We were looking forward to our trip up Jarvis Inlet, hoping for that warm clear weather that we had the previous week. The weather turned on the 20th however and our passage up Jervis was marked by fog and rain showers. It wasn't entirely disappointing. The fog, mist and low clouds around the cliffs looked like something out of a movie. We could picture a crew on their boat venturing into this scene on some important quest. We entered Princess Louisa with clouds unfortunately blocking the view.

We continued inside Princess Louisa for the 4 nautical miles up to the head of the Inlet to the park docks at the base of Chatterbox Falls. We were fortunate as the only space left that we'd fit into was right up front, facing the falls. Many of the other boaters were on the dock helping tie up the newly arriving boats. There was not an obvious space for Coyote Moon but some of the other boats retied closer together making room. Very nice of them.

In clearing weather, we hiked up the short trail to the base of the falls. It encouraged us to climb further but there was no route to do that.

Sunday dawned much brighter and only partly cloudy unveiling the magnificence of the valley. Picture Yosemite Valley, but much narrower and just as tall, with dozens of waterfalls cascading down the sides, uncrowded with only a few visitors in boats in the sea covering the valley floor, and you may get a sense for the majesty of Princess Louisa Inlet.

All in all it was a beautiful place.

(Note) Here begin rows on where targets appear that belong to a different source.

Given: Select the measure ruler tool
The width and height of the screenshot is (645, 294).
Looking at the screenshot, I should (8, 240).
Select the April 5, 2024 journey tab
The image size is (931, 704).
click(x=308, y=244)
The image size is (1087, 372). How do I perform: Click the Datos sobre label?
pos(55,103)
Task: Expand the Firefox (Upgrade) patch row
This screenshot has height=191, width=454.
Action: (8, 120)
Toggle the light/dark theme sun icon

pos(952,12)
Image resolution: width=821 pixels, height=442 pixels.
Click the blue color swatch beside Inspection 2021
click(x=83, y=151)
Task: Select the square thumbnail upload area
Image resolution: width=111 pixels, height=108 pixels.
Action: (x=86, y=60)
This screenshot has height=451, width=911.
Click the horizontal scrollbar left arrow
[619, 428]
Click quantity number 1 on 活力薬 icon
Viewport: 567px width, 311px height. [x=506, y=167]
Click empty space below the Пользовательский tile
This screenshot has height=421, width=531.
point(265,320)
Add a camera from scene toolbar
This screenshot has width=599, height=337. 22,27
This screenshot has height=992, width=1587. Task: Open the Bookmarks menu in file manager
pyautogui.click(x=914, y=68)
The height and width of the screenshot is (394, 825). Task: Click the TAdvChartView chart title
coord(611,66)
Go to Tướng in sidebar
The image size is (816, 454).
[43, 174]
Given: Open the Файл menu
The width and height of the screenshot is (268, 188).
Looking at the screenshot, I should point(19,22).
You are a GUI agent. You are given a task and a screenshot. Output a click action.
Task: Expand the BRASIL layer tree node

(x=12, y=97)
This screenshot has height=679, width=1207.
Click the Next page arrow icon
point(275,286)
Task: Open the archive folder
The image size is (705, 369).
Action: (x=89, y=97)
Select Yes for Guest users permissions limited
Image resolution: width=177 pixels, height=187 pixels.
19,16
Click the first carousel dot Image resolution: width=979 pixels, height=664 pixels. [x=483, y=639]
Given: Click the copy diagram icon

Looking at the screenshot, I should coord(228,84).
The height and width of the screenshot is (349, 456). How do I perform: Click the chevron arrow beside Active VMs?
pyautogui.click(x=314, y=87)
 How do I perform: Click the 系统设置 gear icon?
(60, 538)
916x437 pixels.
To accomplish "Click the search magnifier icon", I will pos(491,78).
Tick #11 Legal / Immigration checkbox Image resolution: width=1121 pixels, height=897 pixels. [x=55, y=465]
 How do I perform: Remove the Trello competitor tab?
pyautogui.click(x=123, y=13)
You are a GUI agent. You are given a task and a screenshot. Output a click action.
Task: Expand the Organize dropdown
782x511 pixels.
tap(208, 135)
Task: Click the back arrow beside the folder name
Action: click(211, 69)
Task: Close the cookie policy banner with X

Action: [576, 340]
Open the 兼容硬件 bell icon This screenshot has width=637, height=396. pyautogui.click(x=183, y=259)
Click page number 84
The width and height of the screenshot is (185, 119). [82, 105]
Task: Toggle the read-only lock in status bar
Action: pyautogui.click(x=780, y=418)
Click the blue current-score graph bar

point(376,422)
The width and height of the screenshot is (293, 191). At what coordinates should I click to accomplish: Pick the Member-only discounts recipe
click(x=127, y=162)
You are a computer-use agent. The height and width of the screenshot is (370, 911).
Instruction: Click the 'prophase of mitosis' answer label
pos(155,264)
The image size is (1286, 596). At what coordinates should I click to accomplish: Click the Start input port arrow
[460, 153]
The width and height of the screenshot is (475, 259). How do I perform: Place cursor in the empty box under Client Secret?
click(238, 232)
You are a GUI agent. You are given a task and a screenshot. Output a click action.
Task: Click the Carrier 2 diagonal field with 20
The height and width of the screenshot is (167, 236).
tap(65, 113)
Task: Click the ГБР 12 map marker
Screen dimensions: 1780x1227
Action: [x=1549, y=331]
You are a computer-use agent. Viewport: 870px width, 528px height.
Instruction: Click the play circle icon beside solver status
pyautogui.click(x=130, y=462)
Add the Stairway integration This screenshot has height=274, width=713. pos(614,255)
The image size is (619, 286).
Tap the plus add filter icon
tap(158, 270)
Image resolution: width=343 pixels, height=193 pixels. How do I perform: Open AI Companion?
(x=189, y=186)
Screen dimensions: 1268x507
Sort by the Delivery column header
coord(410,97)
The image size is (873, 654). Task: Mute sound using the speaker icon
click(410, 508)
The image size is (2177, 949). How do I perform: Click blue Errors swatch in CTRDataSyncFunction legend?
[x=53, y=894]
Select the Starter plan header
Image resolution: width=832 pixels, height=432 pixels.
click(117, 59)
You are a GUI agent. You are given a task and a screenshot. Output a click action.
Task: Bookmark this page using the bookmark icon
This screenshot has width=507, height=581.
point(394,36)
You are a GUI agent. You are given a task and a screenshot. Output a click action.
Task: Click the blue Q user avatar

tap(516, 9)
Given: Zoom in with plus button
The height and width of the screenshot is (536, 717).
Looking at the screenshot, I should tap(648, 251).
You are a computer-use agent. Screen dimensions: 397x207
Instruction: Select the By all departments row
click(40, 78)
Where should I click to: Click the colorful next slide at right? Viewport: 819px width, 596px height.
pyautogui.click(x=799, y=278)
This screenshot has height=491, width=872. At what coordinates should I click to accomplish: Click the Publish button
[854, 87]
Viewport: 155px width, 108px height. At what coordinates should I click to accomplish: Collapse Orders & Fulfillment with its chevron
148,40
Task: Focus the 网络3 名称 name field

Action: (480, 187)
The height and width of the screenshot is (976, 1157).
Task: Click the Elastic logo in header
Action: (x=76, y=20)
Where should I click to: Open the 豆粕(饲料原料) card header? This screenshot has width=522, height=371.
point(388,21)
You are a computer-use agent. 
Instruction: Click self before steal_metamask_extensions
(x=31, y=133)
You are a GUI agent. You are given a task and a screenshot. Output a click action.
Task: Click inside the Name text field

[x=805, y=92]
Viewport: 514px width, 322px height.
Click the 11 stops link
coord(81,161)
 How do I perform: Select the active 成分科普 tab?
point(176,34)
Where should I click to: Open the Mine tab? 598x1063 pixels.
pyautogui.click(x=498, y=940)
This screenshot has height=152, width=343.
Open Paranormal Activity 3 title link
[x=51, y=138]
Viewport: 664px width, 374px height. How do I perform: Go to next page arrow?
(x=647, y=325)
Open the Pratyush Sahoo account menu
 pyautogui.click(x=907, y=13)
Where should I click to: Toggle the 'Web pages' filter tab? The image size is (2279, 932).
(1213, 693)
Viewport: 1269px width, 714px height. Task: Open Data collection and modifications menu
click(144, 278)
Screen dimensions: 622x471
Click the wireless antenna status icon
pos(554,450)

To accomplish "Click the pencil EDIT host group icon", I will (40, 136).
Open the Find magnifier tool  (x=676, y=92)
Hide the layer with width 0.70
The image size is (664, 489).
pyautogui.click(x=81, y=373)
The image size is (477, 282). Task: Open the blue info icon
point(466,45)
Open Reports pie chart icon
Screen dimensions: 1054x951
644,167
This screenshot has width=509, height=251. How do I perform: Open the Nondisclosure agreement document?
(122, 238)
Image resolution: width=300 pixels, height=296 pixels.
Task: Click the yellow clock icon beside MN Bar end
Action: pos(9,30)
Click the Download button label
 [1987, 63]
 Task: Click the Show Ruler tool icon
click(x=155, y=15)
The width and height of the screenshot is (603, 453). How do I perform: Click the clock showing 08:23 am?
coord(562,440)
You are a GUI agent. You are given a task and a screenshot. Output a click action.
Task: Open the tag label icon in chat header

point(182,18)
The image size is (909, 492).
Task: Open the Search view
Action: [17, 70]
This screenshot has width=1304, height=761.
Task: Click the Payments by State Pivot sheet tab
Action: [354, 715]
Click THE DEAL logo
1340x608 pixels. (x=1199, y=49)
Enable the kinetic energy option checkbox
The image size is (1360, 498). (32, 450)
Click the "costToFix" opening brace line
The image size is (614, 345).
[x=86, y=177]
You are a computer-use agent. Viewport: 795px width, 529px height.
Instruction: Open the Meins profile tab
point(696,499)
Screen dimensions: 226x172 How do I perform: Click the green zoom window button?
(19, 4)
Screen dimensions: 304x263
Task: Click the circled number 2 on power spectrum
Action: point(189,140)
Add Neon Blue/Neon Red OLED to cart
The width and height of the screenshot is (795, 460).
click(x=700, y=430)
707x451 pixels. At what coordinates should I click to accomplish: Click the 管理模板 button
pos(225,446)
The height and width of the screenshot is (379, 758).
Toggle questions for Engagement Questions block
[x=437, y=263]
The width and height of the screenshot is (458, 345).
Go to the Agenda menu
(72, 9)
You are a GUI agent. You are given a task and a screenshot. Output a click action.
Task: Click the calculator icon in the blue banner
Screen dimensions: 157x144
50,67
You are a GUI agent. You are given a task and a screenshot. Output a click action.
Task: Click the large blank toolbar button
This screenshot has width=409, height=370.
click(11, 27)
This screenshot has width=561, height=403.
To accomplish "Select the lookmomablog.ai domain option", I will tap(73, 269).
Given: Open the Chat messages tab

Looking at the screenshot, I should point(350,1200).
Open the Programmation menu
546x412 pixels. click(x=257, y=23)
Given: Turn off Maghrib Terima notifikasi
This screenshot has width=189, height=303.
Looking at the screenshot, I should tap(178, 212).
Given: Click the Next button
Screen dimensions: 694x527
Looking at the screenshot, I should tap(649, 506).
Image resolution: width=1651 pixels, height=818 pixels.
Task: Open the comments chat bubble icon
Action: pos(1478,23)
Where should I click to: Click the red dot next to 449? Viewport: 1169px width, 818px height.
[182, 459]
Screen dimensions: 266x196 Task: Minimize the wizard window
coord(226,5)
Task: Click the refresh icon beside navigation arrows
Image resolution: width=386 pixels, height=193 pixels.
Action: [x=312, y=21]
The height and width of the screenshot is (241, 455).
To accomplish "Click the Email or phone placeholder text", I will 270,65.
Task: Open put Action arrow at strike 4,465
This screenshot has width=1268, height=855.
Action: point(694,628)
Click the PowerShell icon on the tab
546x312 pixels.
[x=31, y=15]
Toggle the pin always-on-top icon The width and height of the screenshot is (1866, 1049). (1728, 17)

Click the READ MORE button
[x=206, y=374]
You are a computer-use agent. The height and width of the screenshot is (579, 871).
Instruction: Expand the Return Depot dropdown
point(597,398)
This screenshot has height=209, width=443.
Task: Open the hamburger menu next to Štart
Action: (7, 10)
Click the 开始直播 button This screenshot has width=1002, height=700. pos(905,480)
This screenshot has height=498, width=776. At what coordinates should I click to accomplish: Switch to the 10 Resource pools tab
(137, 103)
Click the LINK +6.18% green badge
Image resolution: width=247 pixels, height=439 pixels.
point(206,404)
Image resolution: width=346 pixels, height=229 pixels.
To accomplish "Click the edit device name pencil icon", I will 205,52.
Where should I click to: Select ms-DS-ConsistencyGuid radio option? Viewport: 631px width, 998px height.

There's not a lot of places to hike though as the only other trail is a rock scramble up a slippery path to an abandoned trappers cabin up the side of the fjord.

So 24 hours in Princess Louisa was sufficient for us. John Mills, the owner of the Egmont Marina Resort commented before we left that "Princess Louisa is the kind of place where two hours is too long and two weeks isn't long enough". We agree.

We left on the high slack on Sunday the 21st with Coyote Moon and made our way back to the Garden Bay Hotel and Resort in Pender Harbour. Underway the weather first turned great! We were back to shorts and T-shirts - then it started to turn cold and rainy.

Just as we were pulling into Pender, it got really gusty and rainy. Jim and Marilyn saw 30+ knot winds on the nose right before they pulled in. We were a mile and 10 minutes ahead and didn't see anything nearly that bad.

We've been here in Pender since, waiting for the rain and winds to abate. 30 knots from the South East was forecast for the last two days - and that would be no fun as that's on our nose as we head to False Creek in Vancouver, our next stop.

Tomorrow, Wednesday the 24th, the winds are forecast to ease. We're planning to leave early tomorrow morning to make the 46 nautical mile passage to False Creek.

That's the news as we snuggle on board Raptor Dance, keeping warm on a rainy and cold day.